あおいは役所勤めという地味な職場環境での鬱積もあってか、華やかさを求めたがる。
学生時代にはミスコンにも選出されたことがあるくらいで、アラフォーになってもその高身長でスタイリッシュな容姿はキープされていて、芸能界でも充分に通用しそうだ。
本人はそんな自身を自覚しているのか、肌を露出するファッションを装う趣向があり、男性目線をそそらせる。

酒場での交遊も好きで、いつものライブパブや学大のパブ以外にも行き付けのスナックが何店かある。そこにあおいと連れ立って行った時、彼女がトイレから戻って来る途中に、露出した肌に欲情した酔っ払い客に胸を鷲掴みにされ、僕がそいつを叱責して乱闘まがいになりかけたこともあった。
他にもアベックで来ている彼女にも関わらず言い寄って来る連中を、僕が追い払うことも度々あり気が許せない。
どうも彼女は酔うと隙ができるというか、うつろな目つきが人懐っこく色っぽいまなざしになり、肌をさらした身なりで、スケベーな男たちを誘い込むような魅力を発散させてしまうみたいだ。

クルージングの日程が決まって、当日は川上が運転手付きの社用車を用意してくれた。
彼女達は揃えたのか、同じようなつば広の白いキャップをかぶり、白地の紺のボーダーライン柄のスクエアーネックカットソーに、あおいは長めの白いワイドパンツ、はるちゃんはライトブルーのキュロットスカートで、いかにもマリーンルックというファッションだ。

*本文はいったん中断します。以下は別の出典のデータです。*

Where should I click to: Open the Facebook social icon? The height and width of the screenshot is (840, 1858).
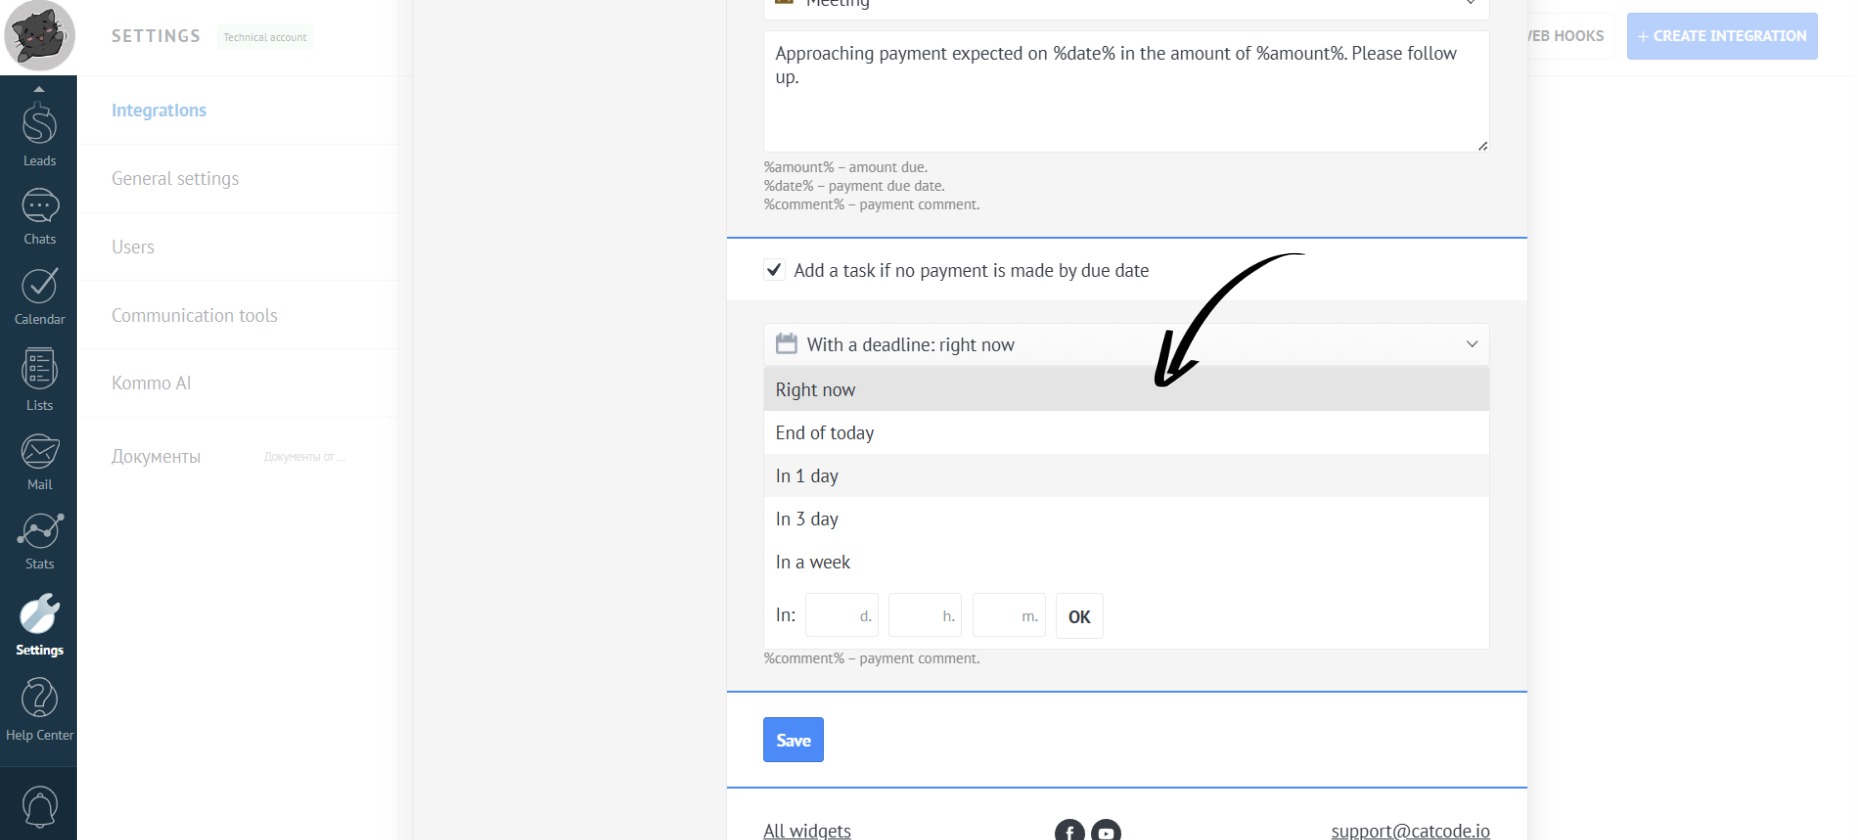(x=1069, y=831)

高級車の広めの車内だが定員5人乗りの満席だけあって、その空間に彼女達のスポーティーで健康的な色香が漂い、助手席の川上も満足気な表情だ。
僕はあえて後部座席の真ん中で、彼女達が窓側から景色が眺められるようにと着席している。すでに体の関係があるとはいえあおいと若々しいはるちゃんに挟まれたシチュエーションは、座り心地が悪くても気分は満更でもない。
待ち合わせ場所の用賀を9時に出発して第三京浜玉川ICから高速道路に入り、横浜横須賀道路を南下し、葉山に10時過ぎに着いた。
クルーザーには11時に乗船し、途中の海上停留を含めて、2時間程かけて相模湾を周遊する予定だ。

マリーナ近くにある川上の会社のリゾート施設は、平屋建ての白亜の外観で広い敷地に屋外プールまで併設している。
社用の接待にも利用している充実した建物で、幾部屋ものゲストルームに研修用の会議室、マシーンが設置されたジムスペース、おまけにリラクゼーション&マッサージルームまである。食堂と厨房は、ちょっとしたファミレス並みだ。
彼女達は、「ここだったら宿泊してゆっくりしたいわ。」と言いながら、二人とも夫のある身だから、残念ながら日帰り旅行に限られている。